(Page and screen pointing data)
-=-=-=-=-
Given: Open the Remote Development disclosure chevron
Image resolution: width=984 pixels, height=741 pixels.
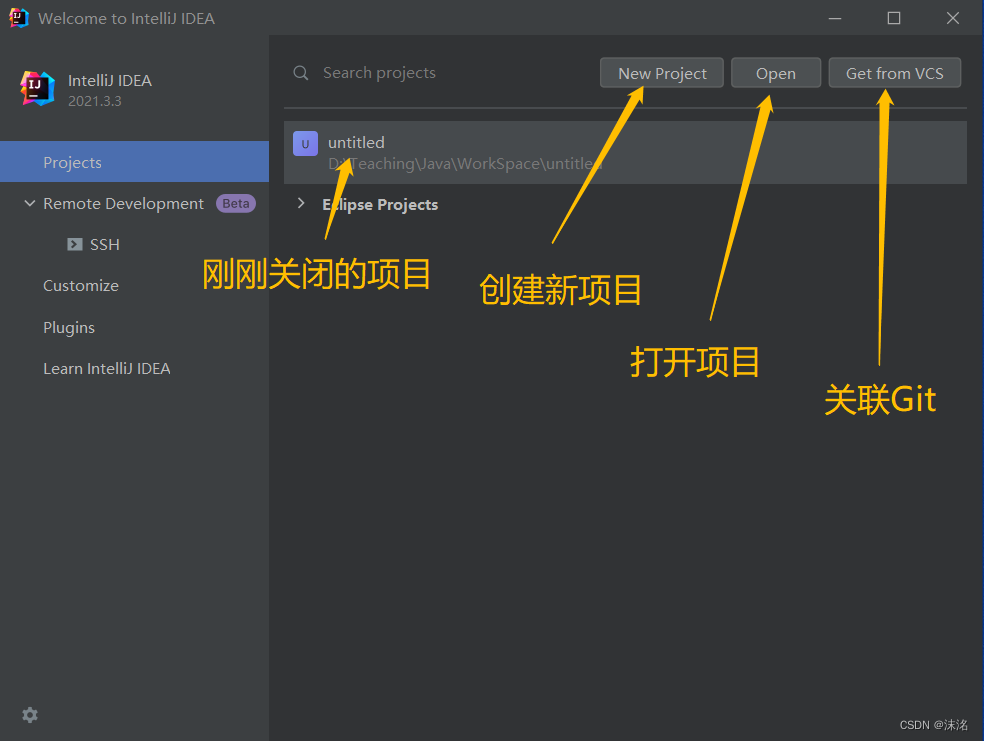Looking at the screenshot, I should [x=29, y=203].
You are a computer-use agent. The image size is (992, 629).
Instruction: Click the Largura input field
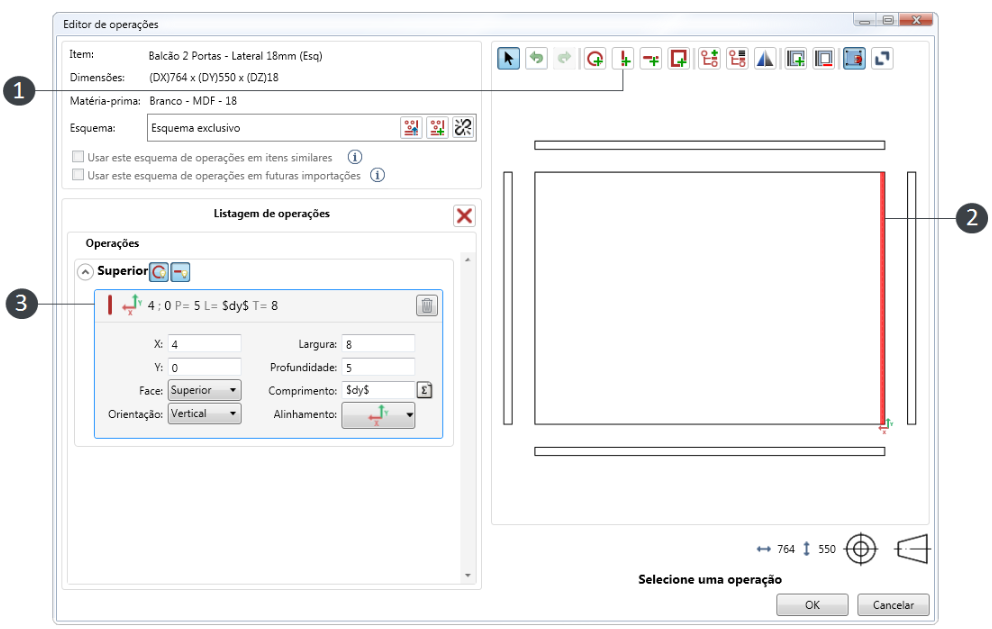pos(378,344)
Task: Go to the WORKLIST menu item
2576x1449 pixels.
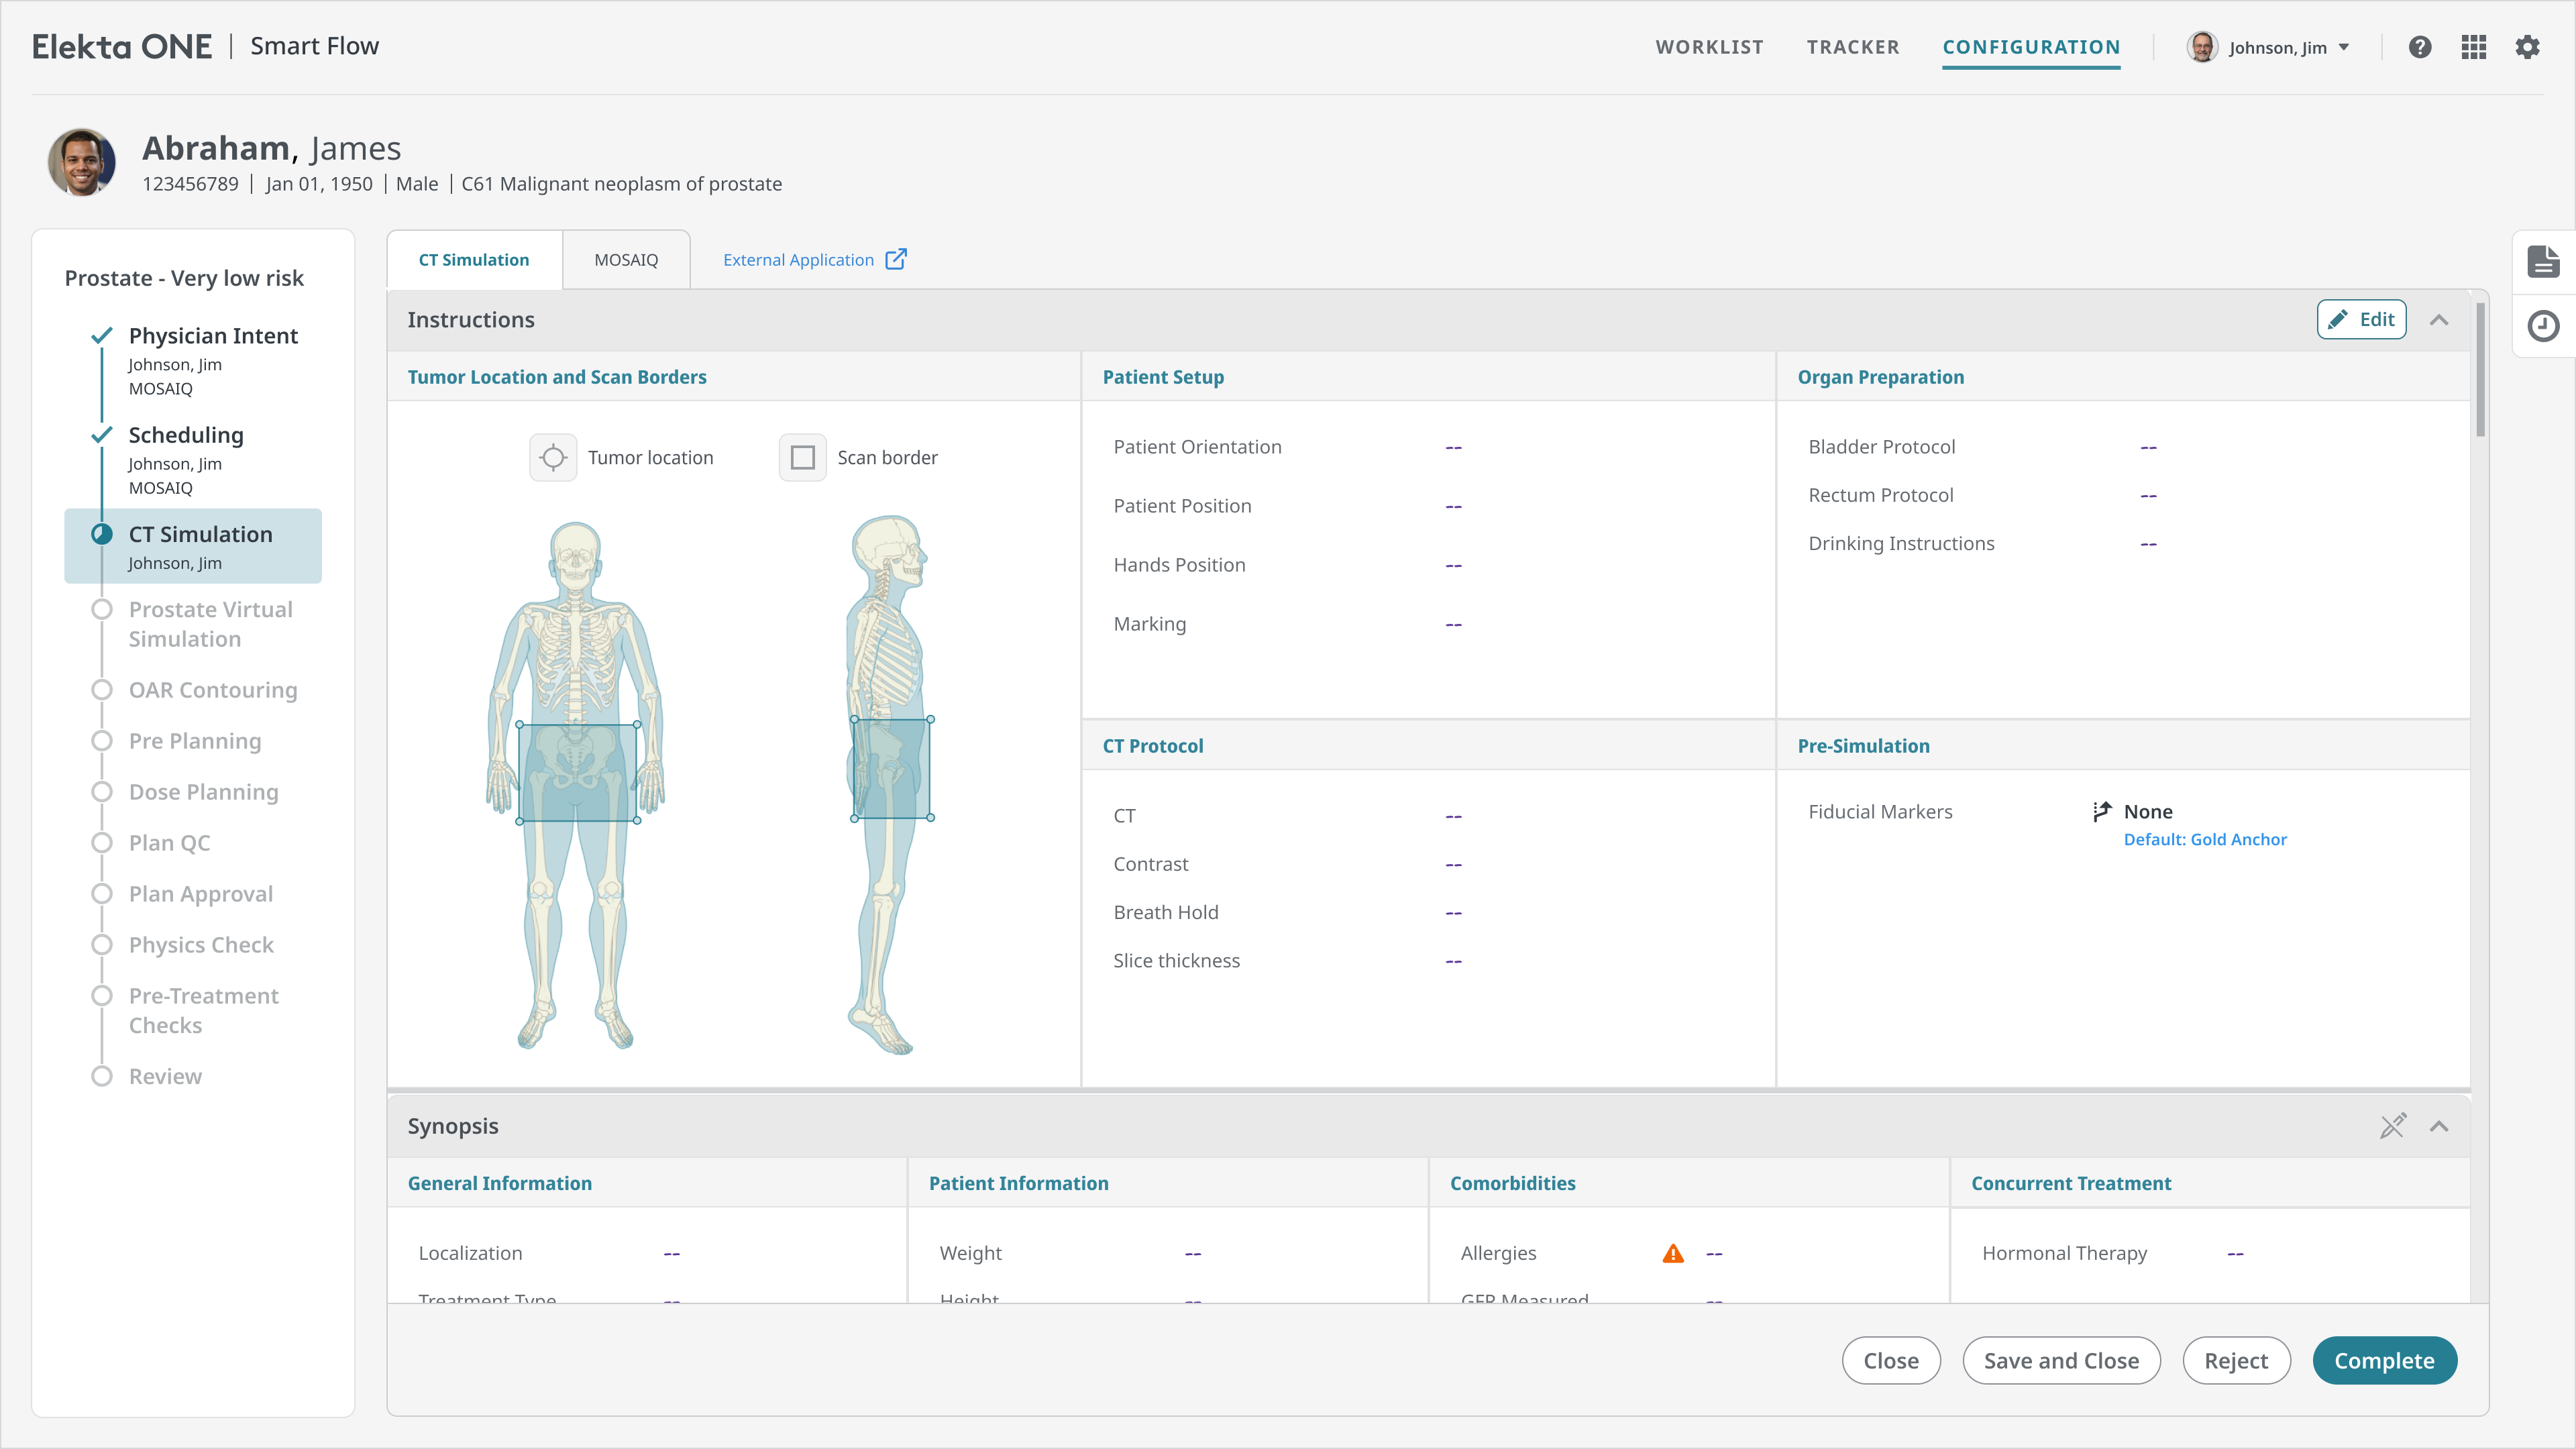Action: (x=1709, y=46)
-=-=-=-=-
Copy the rows above word for word, leaving out the pictures.

Given: Open the Remote Development disclosure chevron
Image resolution: width=984 pixels, height=741 pixels.
Looking at the screenshot, I should [x=29, y=203].
You are a computer-use agent. The image size is (992, 629).
Instruction: Click the Largura input field
pos(378,344)
Task: Go to the WORKLIST menu item
2576x1449 pixels.
Action: (x=1709, y=46)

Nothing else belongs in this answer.